PERLS: Persistent Experiment Repositories for Language Science

"Science" has as many definitions as there are philosophers, but an important element of several of its forms is experiment. Practitioners form hypotheses, design procedures to test those hypotheses, and publish the results in ways intended to allow their peers to reproduce them. Where such reproduction succeeds reliably, it is evidence that the hypothesis under test is correct.

A common problem, especially in areas related to human behaviour or intelligence, is precisely how to measure results, and progress in computational processing of human language has increasingly been driven by the provision of standard test collections and evaluation metrics that provide a level playing field on which to compare hypotheses and related experimental systems. This practice has contributed greatly to experimental repeatability, which is a key factor in the sharing of results across a research community. Without the infrastructure that test collections and evaluation tools provide it is much more difficult to reproduce published work, much more difficult to confirm theories, and much more difficult to distinguish a novel contribution from a reiteration¹. Consequently the increase in experiment-driven work described above has often gone hand-in-hand with a step back from the project of simulating intelligence and the adoption of more limited goals, for example the turn from language understanding research to information extraction research in the 1990s.

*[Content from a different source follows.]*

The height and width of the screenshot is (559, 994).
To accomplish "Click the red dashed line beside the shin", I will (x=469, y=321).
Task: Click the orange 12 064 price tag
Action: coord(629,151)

Three factors in recent history mean that it has now become possible to extend the reach of our experimental infrastructures in several ways, and in doing so increase the power and impact of our research. Over the last several decades there has been a long-running conformance of compute power increase to Moore's 'law'. At the same time network bandwidth has similarly extended in both volume and geographical reach. Lastly, software and the platforms that it runs on have become mobile (able to move between different hardware systems). Taken together, these factors mean we can publish not only our results, but the complete set of platform, software, configuration, intermediate data and measurement tools that underly the results, and we can do so in forms which allow the dynamic recombination of the elements of our work in new experiments by ourselves or by our colleagues. For the areas of Information Retrieval, Natural Language Processing and Speech Recognition, we can start to build Persistent Experiment Repositories for Language Science: PERLS.

Characteristics of PERLS repositories:

Distributed reproducible experiments. Web-based interfaces and mobile code that allow experiments defined and executed in one place to be persisted in another and retrieved and reproduced from a third.
Multiple repositories. Setting up a repository needs to be easy enough for research groups of a handful of people to create and maintain their own.
Platform neutral. Software system longevity is typically compromised by technology churn in the underlying platform. One answer to this is to use free software, which has a better track record (and isn't under pressure to force users to upgrade through incompatible changes). Another answer is to use OS-level virtualisation (Xen, VMWare, VirtualBox, etc.) to provide computational environment persistence.
Versionned. Both software and data need to be persisted in version controlled storage.
Informed by related Grid and eScience programmes.

See also our proposal for a new infrastructure at the IRF.

Footnotes

This discussion may seem commonplace to those from other disciplines; the issue commonly arises in fields connected in one way or another to the project of Artificial Intelligence. This is probably partly for cultural reasons related to the practitioner groups and partly because of unresolved difficulties in defining the subject matter -- quite understandable in this case, where we're rather like lab rats who've been promoted to principal investigators and now have to study ourselves!